**Short task**.
From the listing below, pick out each line containing the word "icon" and copy those lines.

(Element and text location data)
|---|
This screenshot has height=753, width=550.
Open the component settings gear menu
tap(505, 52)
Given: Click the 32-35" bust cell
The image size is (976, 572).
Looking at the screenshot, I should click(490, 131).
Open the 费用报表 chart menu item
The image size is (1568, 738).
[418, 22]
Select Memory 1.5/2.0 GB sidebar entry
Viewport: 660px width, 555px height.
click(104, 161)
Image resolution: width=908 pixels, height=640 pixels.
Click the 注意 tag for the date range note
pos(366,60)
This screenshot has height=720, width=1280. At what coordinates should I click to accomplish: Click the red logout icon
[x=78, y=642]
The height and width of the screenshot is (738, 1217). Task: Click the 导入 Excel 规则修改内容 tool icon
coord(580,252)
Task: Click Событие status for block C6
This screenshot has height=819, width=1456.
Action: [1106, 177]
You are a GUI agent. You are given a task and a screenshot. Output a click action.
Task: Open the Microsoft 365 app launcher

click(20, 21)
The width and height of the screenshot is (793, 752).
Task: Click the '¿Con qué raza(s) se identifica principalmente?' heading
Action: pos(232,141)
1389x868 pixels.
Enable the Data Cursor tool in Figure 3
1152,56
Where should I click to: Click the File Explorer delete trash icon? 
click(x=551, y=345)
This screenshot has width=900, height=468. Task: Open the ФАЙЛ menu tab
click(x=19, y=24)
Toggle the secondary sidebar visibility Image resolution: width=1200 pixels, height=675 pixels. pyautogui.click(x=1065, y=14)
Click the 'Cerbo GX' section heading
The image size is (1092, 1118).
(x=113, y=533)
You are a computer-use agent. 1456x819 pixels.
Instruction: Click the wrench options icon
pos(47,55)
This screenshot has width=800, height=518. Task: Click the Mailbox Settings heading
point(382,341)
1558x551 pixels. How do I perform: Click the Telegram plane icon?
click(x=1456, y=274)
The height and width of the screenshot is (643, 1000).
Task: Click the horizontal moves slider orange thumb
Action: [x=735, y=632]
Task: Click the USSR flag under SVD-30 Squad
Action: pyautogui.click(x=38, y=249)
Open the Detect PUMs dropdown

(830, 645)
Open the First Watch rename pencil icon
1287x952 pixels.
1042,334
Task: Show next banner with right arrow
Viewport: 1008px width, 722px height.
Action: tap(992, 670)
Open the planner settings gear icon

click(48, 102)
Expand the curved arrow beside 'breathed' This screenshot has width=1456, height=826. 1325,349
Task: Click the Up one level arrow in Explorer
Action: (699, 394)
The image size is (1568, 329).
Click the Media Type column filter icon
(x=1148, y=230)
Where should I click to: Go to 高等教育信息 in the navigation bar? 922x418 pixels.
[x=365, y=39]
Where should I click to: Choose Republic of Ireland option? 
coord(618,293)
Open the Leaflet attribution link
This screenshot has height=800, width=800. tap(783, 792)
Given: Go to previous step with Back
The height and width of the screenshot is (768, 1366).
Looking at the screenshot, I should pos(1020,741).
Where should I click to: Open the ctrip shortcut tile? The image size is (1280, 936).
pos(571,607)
|---|
**Answer to this exercise**.
This screenshot has height=720, width=1280. At what coordinates should I click to accomplish: Click the red logout icon
The height and width of the screenshot is (738, 1217). Task: Click the 导入 Excel 规则修改内容 tool icon
Where should I click to: Click the File Explorer delete trash icon? 
Instruction: Click the wrench options icon
1558x551 pixels. How do I perform: Click the Telegram plane icon?
Open the First Watch rename pencil icon
Open the planner settings gear icon
Click the Media Type column filter icon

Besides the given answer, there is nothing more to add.